The American Athletic Conference has voted to add Army into the league as a football-only member, sources told ESPN’s Pete Thamel on Wednesday, with the sides working toward the Black Knights joining in 2024.
Army will serve as a replacement for SMU, which is joining the ACC next year, to keep the AAC at 14 teams for football.
The football-only addition follows a similar arrangement to the one Navy has with the conference. Ensuring that the longstanding rivalry game between Army and Navy is played at the end of the college football season was an important detail to solve as part of Army’s addition.
A source told ESPN’s Heather Dinich that the Black Knights and Midshipmen will not face other in an AAC regular-season conference game and that the rivalry would continue as a nonconference matchup.

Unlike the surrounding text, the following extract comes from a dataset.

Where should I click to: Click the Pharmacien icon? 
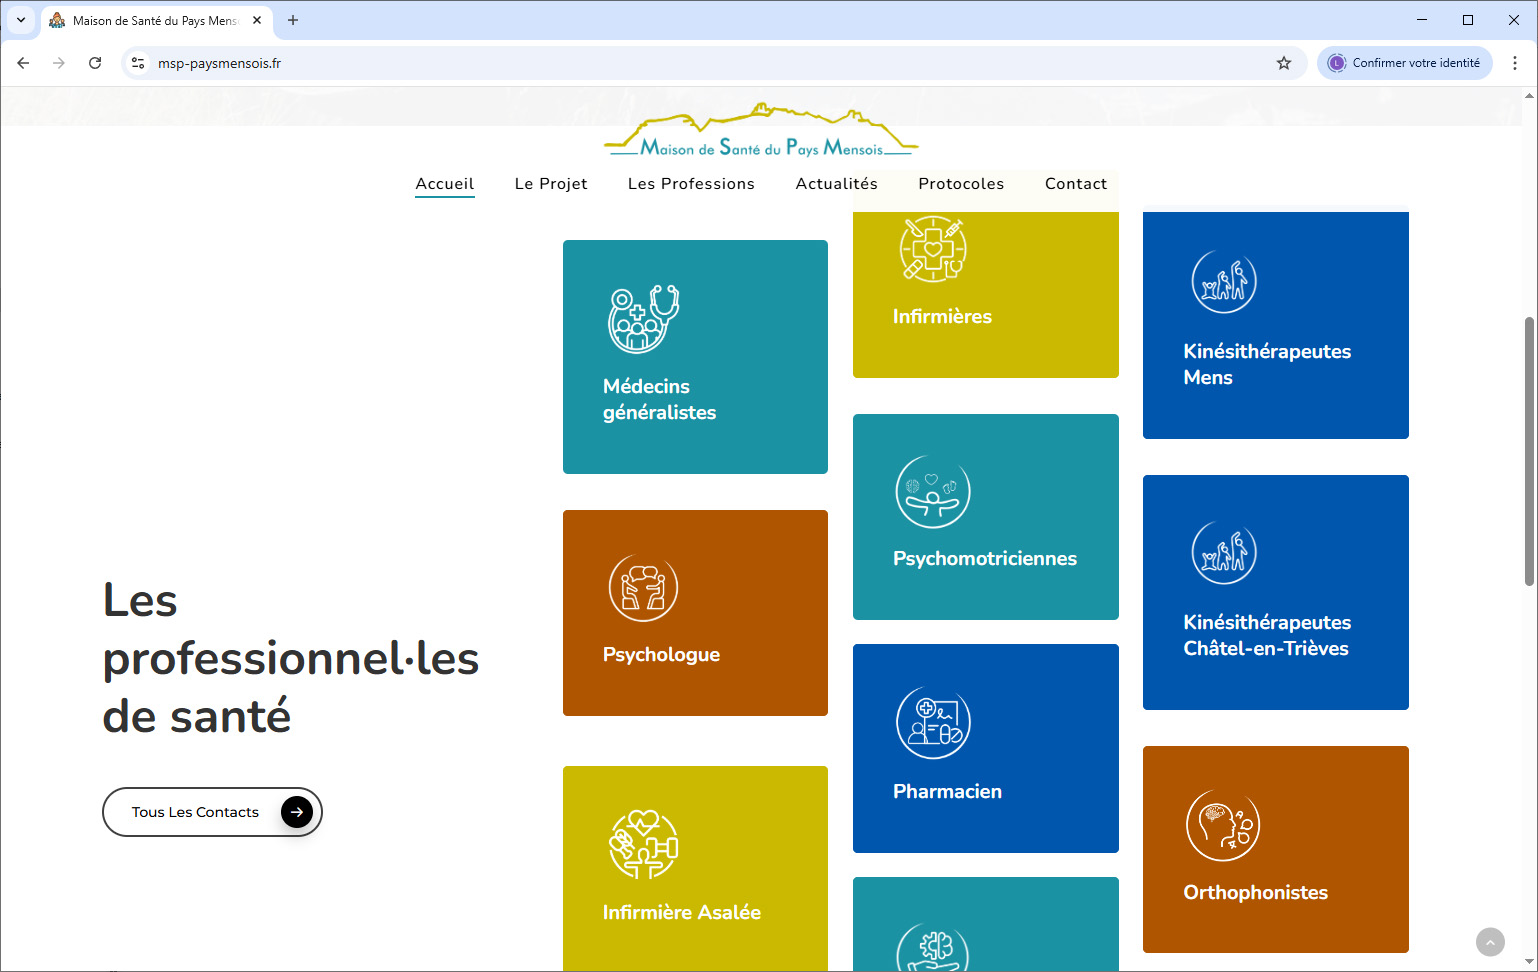coord(932,723)
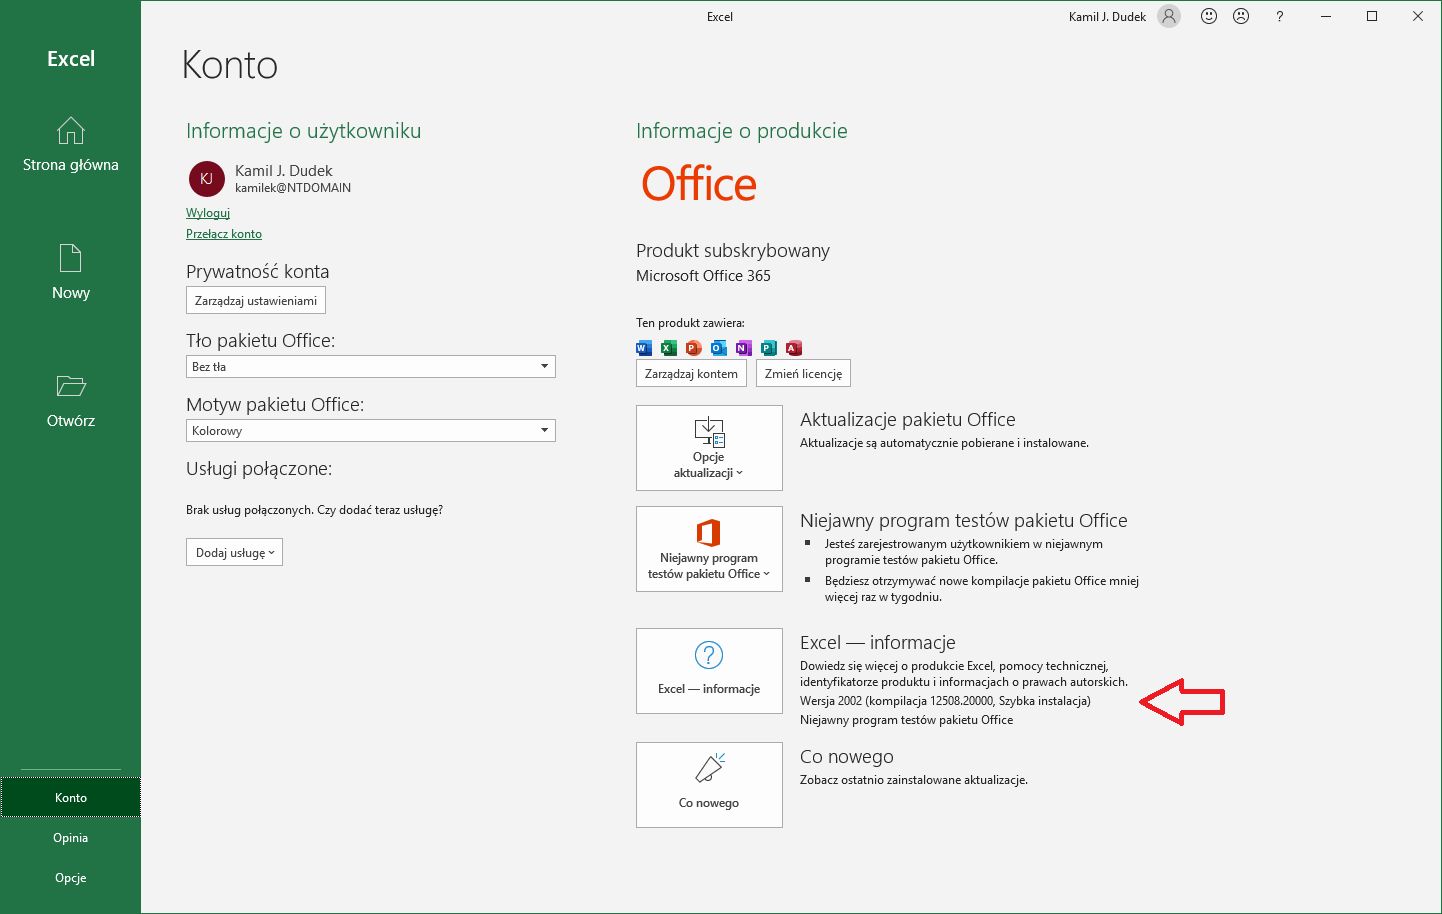
Task: Click the KJ user avatar
Action: 206,179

In a scenario in which Army and Navy finish in the top two in the conference standings, matching them up in the league’s title game, they would play each other in back-to-back weeks — first for the AAC title, and then in the rivalry game the following week, the source said.
Army and Navy both play in the Patriot League in sports other than football.
A traditional matchup with Air Force in early November will stay part of Army’s football schedule, the source said.
Other schools had been discussed to join the AAC, but none gained significant traction and only Army had received outreach from the conference, sources told Thamel last month.
Army has played as an independent in football for the majority of its 134-year history, outside of being a member of Conference USA from 1998 to 2004.
The Black Knights are 2-5 this season ahead of a matchup with UMass on Saturday.